• **Исходный текст**
:::

Простой в общении, хотя все манеры обличали его как человека образованного и воспитанного, старец вел жизнь подвижника. Вставал очень рано и все свободное время посвящал молитве, строго соблюдал посты, но не рисовался этим. Почитатели Федора Кузьмича почти ежедневно приносили ему пищу, а по праздникам заваливали пирогами, шаньгами и прочим. Старец охотно принимал все это, но, отведав немного, оставлял, как он выражался, «для гостей», и раздавал затем заходящим к нему странникам.
Во время проживания в селах Федор Кузьмич аккуратно посещал церковные службы, становился всегда в стороне, поближе к двери. В Томске он часто ходил в праздничные дни в домовую архиерейскую церковь (в ограде мужского монастыря). Преосвященный Парфений как-то предложил старцу становиться в моленной комнате епископа, рядом с алтарем, но Федор Кузьмич отказался от такой чести. Бывая в разных храмах, старец никогда не причащался, чем вызвал одно время обвинения в сектантстве. Впоследствии же выяснилось, что у него был постоянный духовник – протоиерей красноярской кладбищенской церкви отец Петр Попов, который и причащал старца.
В январе 1864 года старец занемог, 20 числа (по старому стилю) мирно отошел ко Господу. Похоронили Федора Кузьмича на кладбище Томского Богородице-Алексеевского мужского монастыря, что свидетельствовало о признании Церковью его подвижнических заслуг. В 1903 году настоятель монастыря архимандрит Иона благословил постройку часовни на могиле старца. Пожертвования собирали в Томске и близлежащих селах – отказа ни от кого не было. А когда начали рыть фундамент под часовню, частично вскрылась могила старца. Как засвидетельствовано настоятелем монастыря в присутствии подрядчика И.П. Леднева и архитектора В.Ф. Оржешко, мощи старца остались нетленны…
…В 1984 году по благословению Святейшего патриарха Московского и всея Руси Пимена в связи с подготовкой к празднованию 1000-летия крещения Руси было установлено празднование в честь Собора сибирских святых, прославивших этот суровый край святостью своей жизни и трудами на благо церкви и отечества. Среди подвижников веры и благочестия, в земле Сибирской просиявших, отмечен и праведный Феодор Кузьмич Томский. Он причислен к лику сибирских местночтимых святых, память которого церковь отмечает 2 февраля.

:::

• **Собранный материал**
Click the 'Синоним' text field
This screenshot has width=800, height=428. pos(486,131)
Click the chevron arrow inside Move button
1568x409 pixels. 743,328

:::

• **Письменное задание A**
Кто, согласно тексту о старце Федоре Кузьмиче, был его постоянным духовником?
• **Письменное задание B**
Извлеките из текста о старце Федоре Кузьмиче дословный фрагмент от «Простой в общении, хотя» до «к нему странникам.».

• **Решение задачи A**
Протоиерей красноярской кладбищенской церкви отец Петр Попов.

• **Решение задачи B**
Простой в общении, хотя все манеры обличали его как человека образованного и воспитанного, старец вел жизнь подвижника. Вставал очень рано и все свободное время посвящал молитве, строго соблюдал посты, но не рисовался этим. Почитатели Федора Кузьмича почти ежедневно приносили ему пищу, а по праздникам заваливали пирогами, шаньгами и прочим. Старец охотно принимал все это, но, отведав немного, оставлял, как он выражался, «для гостей», и раздавал затем заходящим к нему странникам.